Modern variant of Ace, from Latin 'as' meaning 'unity' or 'one,' implying excellence and mastery.
Ayce carries the phonetic echo of two distinct naming traditions that have converged in contemporary usage. Most directly, it recalls Ayşe (pronounced roughly "EYE-sheh"), the Turkish form of Aisha, itself from the Arabic عائشة meaning "alive," "living well," or "she who lives." Aisha was the name of one of the most significant figures in early Islamic history, the beloved wife of the Prophet Muhammad, and as a result the name spread across the entire arc of the Islamic world from Morocco to Indonesia, taking on local phonetic colorings in every language it touched.

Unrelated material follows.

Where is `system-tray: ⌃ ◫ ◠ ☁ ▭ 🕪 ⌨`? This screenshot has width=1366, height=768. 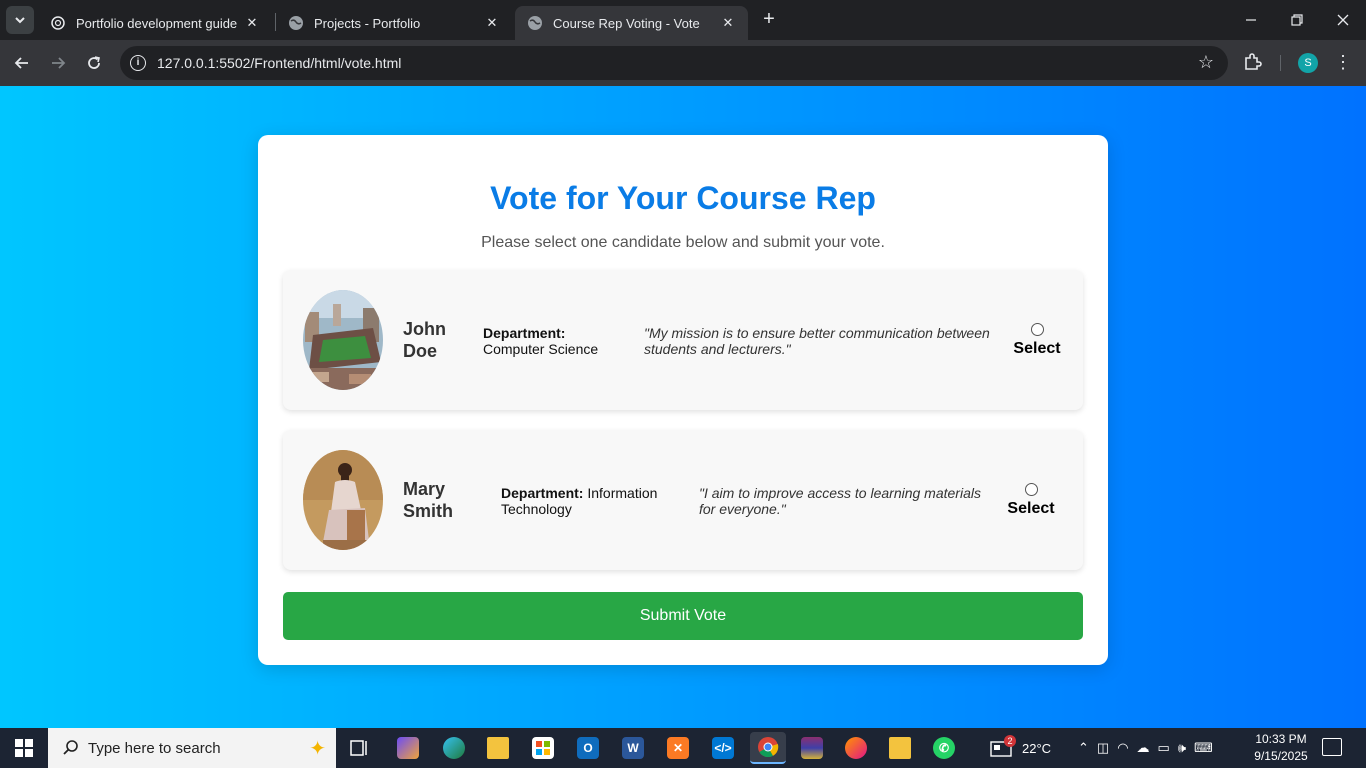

In Anatolia it became Ayşe; in the transliteration-flexible environment of diaspora naming, spellings like Ayce emerged. The name also converges with the English word "ace" — highest of playing cards, a fighter pilot's mark of excellence, a term of admiration in British slang — lending it an effortless contemporary cool that is entirely accidental but difficult to ignore. This sonic dual citizenship, straddling ancient Arabic religious tradition and breezy English modernity, gives Ayce an unusual versatility.

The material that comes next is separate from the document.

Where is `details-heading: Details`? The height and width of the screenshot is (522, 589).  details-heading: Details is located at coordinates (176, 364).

As a given name in the twenty-first century, Ayce represents a broader trend of phonetic simplification: names whose traditional spellings are difficult for English speakers are rewritten to preserve the sound while lowering the barrier to pronunciation. The result is a name that can move between cultural contexts with ease — recognizable to Turkish and Arabic-speaking families as a form of a name with profound historical and religious roots, and equally legible to English speakers as something crisp, strong, and modern. Two letters do considerable work here.